▶ TEXT PROVIDED:
'''

The pursuit of self-interest can lead to enlightenment, but the government has to set some rules, and commensurately has to exact some penalties then. I don't think pro free market bloggers should worry about criticisms such as the above being heaped on free markets. In fact, I fear that in trying to employ unconditional defences of free markets, they are opening themselves to criticism, but still criticism that they should not have to answer to. But if that criticism is not warranted in the first place, then why is an unmitigated defence of free markets warranted? That also does not mean one should blithely ignore any and all critiques. As in the case of the first point above, government always will have to keep a watch over polluting practices of corporations, at least until due pressure from shareholders can let them pass the baton of policing.
In many ways, the free market is its own defence as well as its own bugaboo.. But the important point is to distinguish criticism that questions the nature
of free markets from criticism that questions the rules of the game. As far as the former is concerned, like I said, hey, so what?

'''

▶ GIVEN RECORDS:
'''

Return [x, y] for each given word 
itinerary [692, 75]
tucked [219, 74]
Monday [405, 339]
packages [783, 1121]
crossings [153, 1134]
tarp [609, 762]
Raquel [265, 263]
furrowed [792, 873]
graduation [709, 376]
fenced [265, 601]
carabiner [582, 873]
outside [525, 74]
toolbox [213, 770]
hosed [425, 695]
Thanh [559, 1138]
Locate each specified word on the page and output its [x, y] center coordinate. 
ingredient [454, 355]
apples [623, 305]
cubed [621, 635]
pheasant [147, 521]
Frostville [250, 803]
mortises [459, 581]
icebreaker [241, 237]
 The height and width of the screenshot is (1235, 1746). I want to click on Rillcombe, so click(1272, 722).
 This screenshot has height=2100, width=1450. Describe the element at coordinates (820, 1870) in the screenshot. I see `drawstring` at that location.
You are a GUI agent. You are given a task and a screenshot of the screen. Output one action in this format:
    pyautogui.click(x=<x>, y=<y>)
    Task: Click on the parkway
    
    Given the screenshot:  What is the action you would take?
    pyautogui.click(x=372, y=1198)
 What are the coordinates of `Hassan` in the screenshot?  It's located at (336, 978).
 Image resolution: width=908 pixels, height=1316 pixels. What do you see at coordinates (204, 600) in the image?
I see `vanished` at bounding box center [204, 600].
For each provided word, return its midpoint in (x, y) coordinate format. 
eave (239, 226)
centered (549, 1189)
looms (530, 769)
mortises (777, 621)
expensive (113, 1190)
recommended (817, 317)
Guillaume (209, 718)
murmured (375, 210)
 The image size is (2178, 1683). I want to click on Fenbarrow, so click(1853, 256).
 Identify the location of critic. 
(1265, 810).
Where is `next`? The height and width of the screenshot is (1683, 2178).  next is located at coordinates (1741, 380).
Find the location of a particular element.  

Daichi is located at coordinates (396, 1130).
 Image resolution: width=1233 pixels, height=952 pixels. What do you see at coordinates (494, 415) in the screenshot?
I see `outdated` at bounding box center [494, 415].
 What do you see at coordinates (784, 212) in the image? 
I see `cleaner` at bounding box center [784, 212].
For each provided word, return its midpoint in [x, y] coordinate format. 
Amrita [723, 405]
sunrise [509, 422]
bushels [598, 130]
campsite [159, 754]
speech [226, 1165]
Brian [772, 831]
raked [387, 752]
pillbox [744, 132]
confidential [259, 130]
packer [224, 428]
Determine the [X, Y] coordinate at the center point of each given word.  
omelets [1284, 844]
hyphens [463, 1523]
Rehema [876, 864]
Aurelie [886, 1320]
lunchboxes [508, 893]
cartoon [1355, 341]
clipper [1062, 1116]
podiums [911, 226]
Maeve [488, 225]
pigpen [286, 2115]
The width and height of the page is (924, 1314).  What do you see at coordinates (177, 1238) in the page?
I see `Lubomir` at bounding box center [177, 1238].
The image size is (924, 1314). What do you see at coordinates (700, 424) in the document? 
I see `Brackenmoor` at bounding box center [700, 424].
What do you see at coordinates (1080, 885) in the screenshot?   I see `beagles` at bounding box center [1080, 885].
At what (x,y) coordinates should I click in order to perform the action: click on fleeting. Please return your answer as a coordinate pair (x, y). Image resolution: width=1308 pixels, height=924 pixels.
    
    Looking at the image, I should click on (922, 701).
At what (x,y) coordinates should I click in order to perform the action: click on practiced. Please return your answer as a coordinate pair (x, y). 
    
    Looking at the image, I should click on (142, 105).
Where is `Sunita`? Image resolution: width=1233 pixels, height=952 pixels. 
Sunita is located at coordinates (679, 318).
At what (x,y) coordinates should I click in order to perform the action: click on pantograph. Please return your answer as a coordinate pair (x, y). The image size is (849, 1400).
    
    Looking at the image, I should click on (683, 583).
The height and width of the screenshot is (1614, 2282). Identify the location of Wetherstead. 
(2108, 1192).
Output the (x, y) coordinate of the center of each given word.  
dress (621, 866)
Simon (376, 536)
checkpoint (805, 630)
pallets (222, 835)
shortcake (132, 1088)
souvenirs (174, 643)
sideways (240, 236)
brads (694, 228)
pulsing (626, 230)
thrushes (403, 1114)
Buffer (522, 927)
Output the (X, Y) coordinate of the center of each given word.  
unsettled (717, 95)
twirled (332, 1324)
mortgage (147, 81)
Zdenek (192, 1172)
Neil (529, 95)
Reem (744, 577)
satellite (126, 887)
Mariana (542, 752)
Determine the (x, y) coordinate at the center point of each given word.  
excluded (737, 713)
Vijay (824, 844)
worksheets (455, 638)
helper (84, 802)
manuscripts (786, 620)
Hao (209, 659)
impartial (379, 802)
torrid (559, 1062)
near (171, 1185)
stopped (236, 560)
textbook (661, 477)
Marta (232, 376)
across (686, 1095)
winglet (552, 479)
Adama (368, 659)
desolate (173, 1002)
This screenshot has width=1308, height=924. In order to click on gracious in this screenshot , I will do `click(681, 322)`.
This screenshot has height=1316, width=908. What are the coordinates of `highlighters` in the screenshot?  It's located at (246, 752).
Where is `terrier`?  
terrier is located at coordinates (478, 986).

'''

▶ PROBLEM STATEMENT:
Print a section of the free-market text above, starting at the words "The pursuit of" and stopping after the words "baton of policing.", with every word and punctuation mark unchanged.

▶ EXERCISE RESULT:
The pursuit of self-interest can lead to enlightenment, but the government has to set some rules, and commensurately has to exact some penalties then. I don't think pro free market bloggers should worry about criticisms such as the above being heaped on free markets. In fact, I fear that in trying to employ unconditional defences of free markets, they are opening themselves to criticism, but still criticism that they should not have to answer to. But if that criticism is not warranted in the first place, then why is an unmitigated defence of free markets warranted? That also does not mean one should blithely ignore any and all critiques. As in the case of the first point above, government always will have to keep a watch over polluting practices of corporations, at least until due pressure from shareholders can let them pass the baton of policing.